I now know what torture feels like. The scull is bolted from the right and left, back and front. The screws are continuously tightened while the head – perhaps the whole body (at that point you are no longer sure) – is spun around. The stomach empties itself violently a few times and then keeps on wrenching out bile. Finally I – a confirmed animal-phobe who has never been seen near a horse – is put precisely on such a beast to descend the mountain as quickly as possible. It’s called altitude sickness and it hit me at exactly 4900 m. The rest of my family was fine. They made it to the peak of 5200m.
And I cannot wait to do it again! (I am not a masochist. No!) I’ve even checked out flights for next summer already. But it’s too early, most airlines don’t book that far in advance.
We trekked for seven days. No roads, no mobile phone signals, in fact not even electricity. The only thing around us were the huge barren Ladakhian Himalaya mountains and every now and again a green oasis, almost out of nowhere, where village life is able to flourish. Temperature fluctuate between +35C and -5C. We had scorching heat and freezing snow storms. Our 14-year-old daughter started the trek with a face and an attitude as if we were intending to deprive her of her friends, Topshop and Facebook forever. By the end even she could not help but admit that it was an amazing experience.

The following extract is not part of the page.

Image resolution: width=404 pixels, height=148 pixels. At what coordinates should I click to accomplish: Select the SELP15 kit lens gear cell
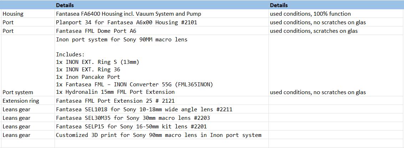point(162,126)
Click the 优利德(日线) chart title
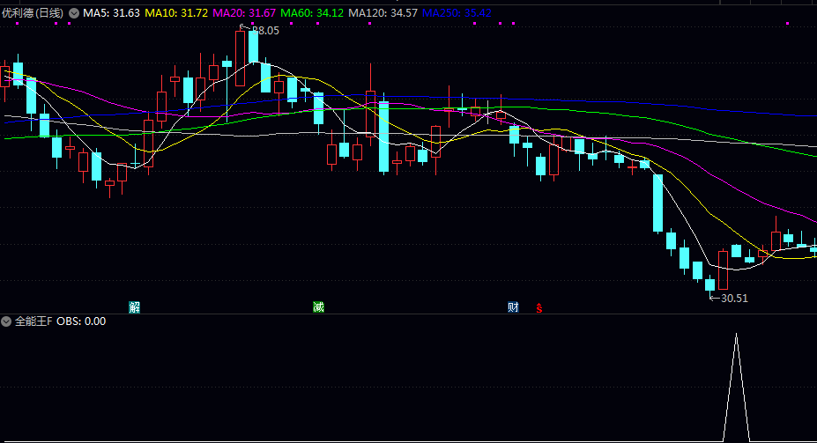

Was it the grandiose scenery? The glimpses of Buddhist culture with its stupas, little mountain monastries and prayer flags? The incredible sharp and clear light in the thin air? All of this helped. But what I loved most was the notion of passing through an unforgiving landscape that shows so clearly that it does not care – does not rely and does not need – human life. A beautifully humbling experience. And surely a useful nihilistic experience for someone who is trying to make a living from books.